* Begin Document segment *

Given an array, how can I extract n
non overlapping random samples of size m
from it?
For example, given the array:
const arr = [1, 2, 3, 4, 5, 6, 7, 8];
calling sample(arr, 3, 2)
would for example return [[7, 8], [4, 5], [2, 3]]
, calling sample(arr, 2, 4)
would necessarily return [[1, 2, 3, 4], [5, 6, 7, 8]
, and calling sample(arr, 5, 2)
would throw an error.
EDIT - Maybe this wasn't clear in the initial question: samples should be lists of contiguous elements. That is why sample(arr, 2, 4)
can only return [[1, 2, 3, 4], [5, 6, 7, 8]
and not [[2, 3, 1, 6], [5, 4, 7, 8]
, for example.
You could start off by first creating a list with the format of the return value:
[ 1, 2, 3, 4, 5, 6, 7, 8]
[<---->, <---->, <---->, <>, <>] // sample(array, 3, 2)
[<------------>, <------------>] // sample(array, 2, 4)
These format arrays could be written out using the lengths:
[1, 2, 3, 4, 5, 6, 7, 8]
[ 2, 2, 2, 1, 1] // sample(array, 3, 2)
[ 4, 4] // sample(array, 2, 4)
Then shuffle the format arrays to gain a random sample selection:
[1, 2, 3, 4, 5, 6, 7, 8]
[ 2, 1, 2, 2, 1] // sample(array, 3, 2)
[ 4, 4] // sample(array, 2, 4)
Then for each element of the format array, remove the the first n
elements from the input array. Then store them unless it was a filler (one size chunks that are put in to reach the array length).
[1, 2, 3, 4, 5, 6, 7, 8]
[[1,2], [4,5], [6,7]] // sample(array, 3, 2)
[[1,2,3,4], [5,6,7,8]] // sample(array, 2, 4)

* End Document segment *
* Begin Data entries *

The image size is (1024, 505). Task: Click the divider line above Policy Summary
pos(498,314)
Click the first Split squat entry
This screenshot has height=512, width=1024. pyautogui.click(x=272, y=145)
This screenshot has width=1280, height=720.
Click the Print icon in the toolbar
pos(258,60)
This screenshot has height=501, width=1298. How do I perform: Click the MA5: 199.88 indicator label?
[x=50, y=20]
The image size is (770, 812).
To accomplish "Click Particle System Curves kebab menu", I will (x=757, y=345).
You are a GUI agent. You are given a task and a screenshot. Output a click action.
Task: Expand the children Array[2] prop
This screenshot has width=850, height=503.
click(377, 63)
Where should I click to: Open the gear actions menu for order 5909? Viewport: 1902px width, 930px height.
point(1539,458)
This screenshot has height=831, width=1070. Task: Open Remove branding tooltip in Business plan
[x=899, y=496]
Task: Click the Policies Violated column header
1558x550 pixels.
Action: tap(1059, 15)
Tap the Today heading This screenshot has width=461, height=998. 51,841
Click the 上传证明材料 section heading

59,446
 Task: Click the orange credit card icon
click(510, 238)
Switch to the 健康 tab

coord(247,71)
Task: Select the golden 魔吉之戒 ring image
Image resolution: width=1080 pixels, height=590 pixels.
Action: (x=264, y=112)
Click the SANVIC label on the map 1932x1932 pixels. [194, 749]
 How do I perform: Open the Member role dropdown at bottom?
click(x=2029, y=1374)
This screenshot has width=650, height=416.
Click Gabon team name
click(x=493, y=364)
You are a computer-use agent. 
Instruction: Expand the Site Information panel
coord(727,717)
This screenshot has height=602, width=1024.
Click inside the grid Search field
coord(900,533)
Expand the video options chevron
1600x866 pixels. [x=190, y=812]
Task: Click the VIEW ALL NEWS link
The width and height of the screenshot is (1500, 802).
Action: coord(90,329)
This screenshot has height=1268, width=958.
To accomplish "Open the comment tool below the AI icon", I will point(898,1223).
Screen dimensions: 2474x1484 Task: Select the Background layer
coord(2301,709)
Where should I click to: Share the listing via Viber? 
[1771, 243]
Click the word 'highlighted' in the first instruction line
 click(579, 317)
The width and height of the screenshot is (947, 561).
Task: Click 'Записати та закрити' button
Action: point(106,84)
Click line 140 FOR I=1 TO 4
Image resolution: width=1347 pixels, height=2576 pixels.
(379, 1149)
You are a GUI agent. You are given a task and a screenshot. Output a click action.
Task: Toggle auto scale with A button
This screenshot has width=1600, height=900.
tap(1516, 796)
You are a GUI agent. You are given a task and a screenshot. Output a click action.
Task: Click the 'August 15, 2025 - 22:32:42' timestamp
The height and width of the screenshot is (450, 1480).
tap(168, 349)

* End Data entries *

Given instruction 1:
List each distinct call of sample that takes arr as its first argument in the array-sampling thread.
Given instruction 2:
Rewrite the array-sampling thread starting with "You could start" and going on through "2, 1] // sample(array, 3, 2)", putting "layout" in every place where "format" appears.
Given instruction 3:
Write what comes next in the array-sampling thread, picking up after its final line.

Expected answer 1:
sample(arr, 3, 2)
sample(arr, 2, 4)
sample(arr, 5, 2)

Expected answer 2:
You could start off by first creating a list with the layout of the return value:
[ 1, 2, 3, 4, 5, 6, 7, 8]
[<---->, <---->, <---->, <>, <>] // sample(array, 3, 2)
[<------------>, <------------>] // sample(array, 2, 4)
These layout arrays could be written out using the lengths:
[1, 2, 3, 4, 5, 6, 7, 8]
[ 2, 2, 2, 1, 1] // sample(array, 3, 2)
[ 4, 4] // sample(array, 2, 4)
Then shuffle the layout arrays to gain a random sample selection:
[1, 2, 3, 4, 5, 6, 7, 8]
[ 2, 1, 2, 2, 1] // sample(array, 3, 2)

Expected answer 3:
Lastly shuffle the resulting samples.
[1, 2, 3, 4, 5, 6, 7, 8]
[[4,5], [1,2], [6,7]] // sample(array, 3, 2)
[[5,6,7,8], [1,2,3,4]] // sample(array, 2, 4)
const arr = [1, 2, 3, 4, 5, 6, 7, 8];
console.log(sample(arr, 3, 2));
console.log(sample(arr, 2, 4));
console.log(sample(arr, 5, 2));
function randomInt(limit) {
return Math.floor(Math.random() * limit);
}
function shuffle(array) {
for (let limit = array.length; limit > 0; --limit)
array.push(...array.splice(randomInt(limit), 1));
}
function sample(array, sampleCount, sampleLength) {
let elementCount = sampleCount * sampleLength;
if (elementCount > array.length)
throw "invalid sampleCount/sampleLength arguments";
const filler = {valueOf: () => 1};
const fillerCount = array.length - elementCount;
const lengths = Array.from(
{length: sampleCount + fillerCount},
(_, i) => i < sampleCount ? sampleLength : filler
);
shuffle(lengths);
const samples = Array.from(array);
for (const length of lengths) {
const sample = samples.splice(0, length);
if (length === filler) continue;
samples.push(sample);
}
shuffle(samples);
return samples;
}
Note that ===
is important in length === filler
. If you use ==
, filler
would also equal 1
. This would then conflict with a call like sample(array, 5, 1)
where each sample length is 1
.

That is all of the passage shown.